Данила опустил голову и тяжело задышал. Как же ему было плохо! Голова кружилась, перед глазами все темнело, нога болела так, словно внезапно порвались мышцы, вены и артерии, и кровь хлынула на эту жадную землю. Он чувствовал, как слабеет, понимал, что вот-вот потеряет сознание, и в то же время ощущал, как кто-то настойчиво тянет его в сторону и что-то кричит. Слова разобрать он не мог, они тонули в ритуальном пении, которое становилось все громче и громче.

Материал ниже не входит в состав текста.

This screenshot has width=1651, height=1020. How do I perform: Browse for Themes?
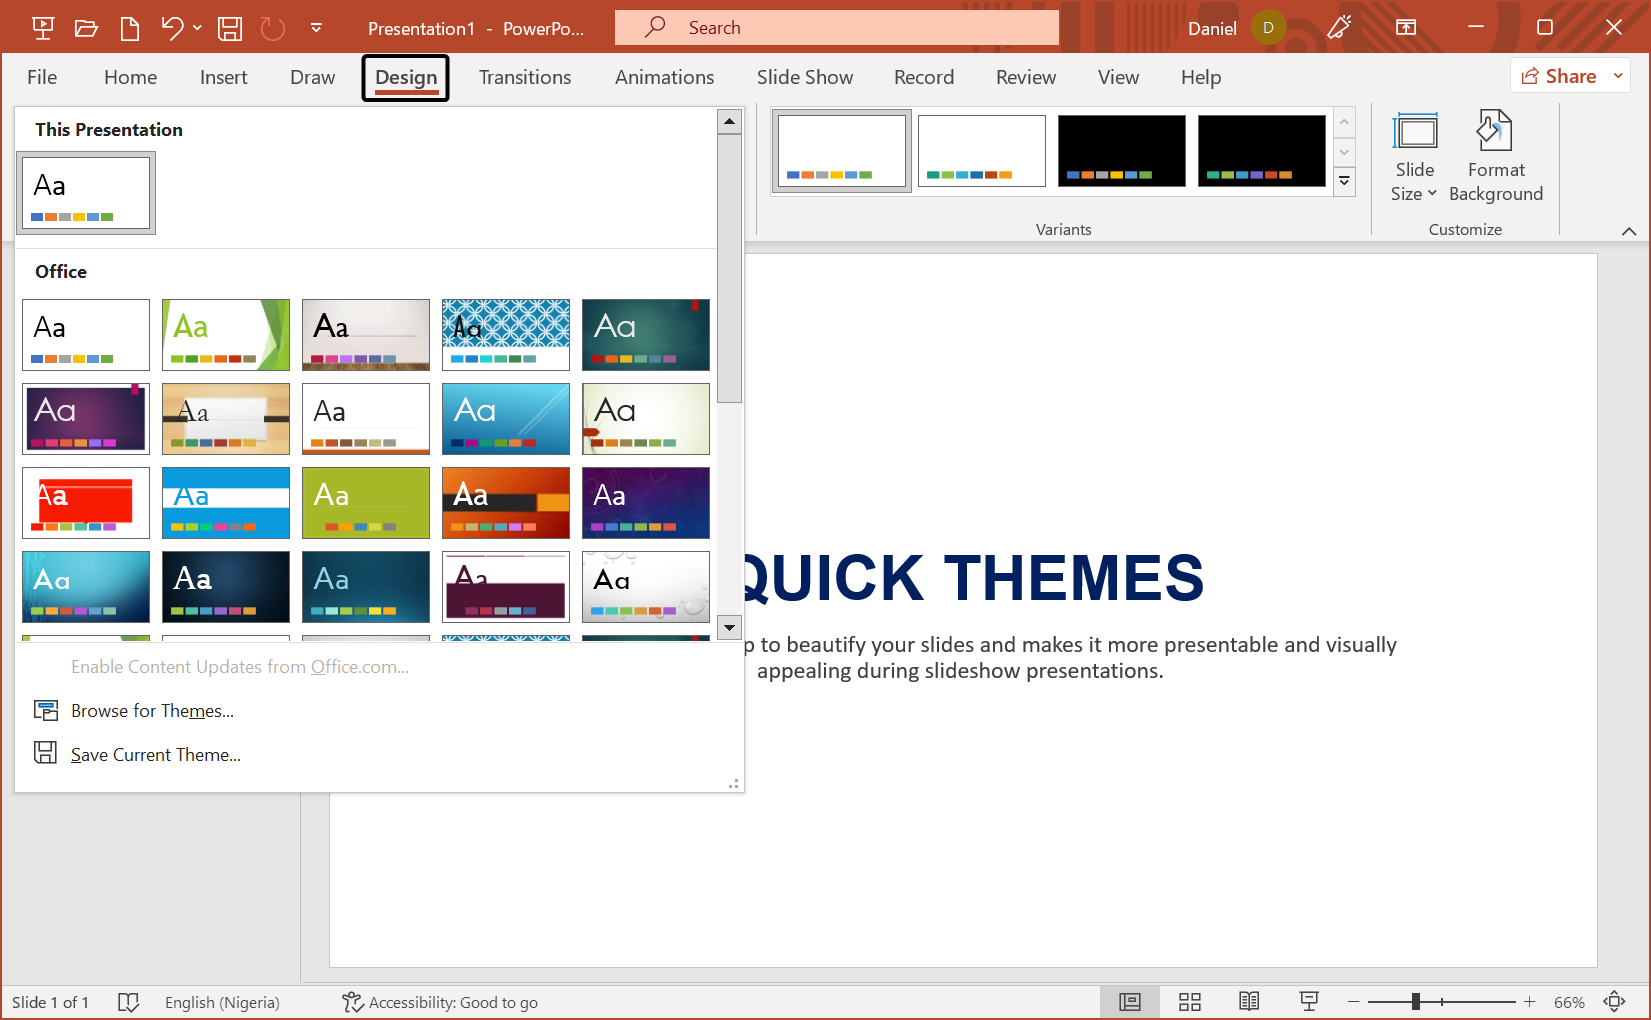tap(151, 710)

Данила сильнее уперся ладонями в зыбкую почву, поднял отяжелевшую голову и снова встретился взглядом со стоявшим у края кладбища стариком. Тот опять поднял посох, но на этот раз не ударил им, а повернул в воздухе. Данила догадался, что старик хочет на что-то ему указать. И точно, вдали на зеленом лугу, на который был направлен одним концом посох, выросли низкие постройки. Между ними сновали люди – длиннобородые мужчины в рубахах и свободных штанах, босые и простоволосые женщины, озорные ребятишки в коротких одежках, похожих на распашонки. Там, на пустом еще недавно лугу, протекала жизнь – без спешки, излишней суеты, подчиненная внутренним законам. Вставали вместе с солнцем, с его заходом укладывались спать. Носили воду из реки, разжигали костры, готовили на них пищу, сидели вокруг огня, наполняя воздух монотонным пением. За разведенным очагом высились три гладких камня. Певшие женщины украшали их венками и приносили подаяния. Рассматривать чужую жизнь, хоть и издали, было интересно, но картины сменяли одна другую слишком быстро. В одном из новых видений женщины, на этот раз с заплетенными волосами, пели грустную и одновременно светлую песню без слов. Мужчины стояли за их спинами, а в центре на прочных тканях лежало чье-то тело. Когда женщины закончили петь, мужчины подхватили его и понесли навстречу Даниле. «Похороны, – догадался он, – видимо, здесь когда-то живущие общиной люди хоронили своих умерших». Данила увидел, как мужчины носят камни и укладывают их один на другой, воздвигая длинную стену. А потом показалась небольшая процессия. Солнце неторопливо поднималось из воды, и люди медленно двигались к стене. Трое крупных мужчин сдвинули тяжелый камень, а четвертый подсунул под стену крупный сверток. Проход закрыли, и люди, не оглядываясь, ушли.
Старик вновь поднял посох. Данила ощутил исходящую от стоявших за его спиной людей сильную агрессию, вызванную негодованием, злостью и печалью. Он понял, что сейчас, когда посох опустится на землю, случится что-то страшное. Но не испугался, поняв, что старец не хочет сделать ему ничего плохого, только показать.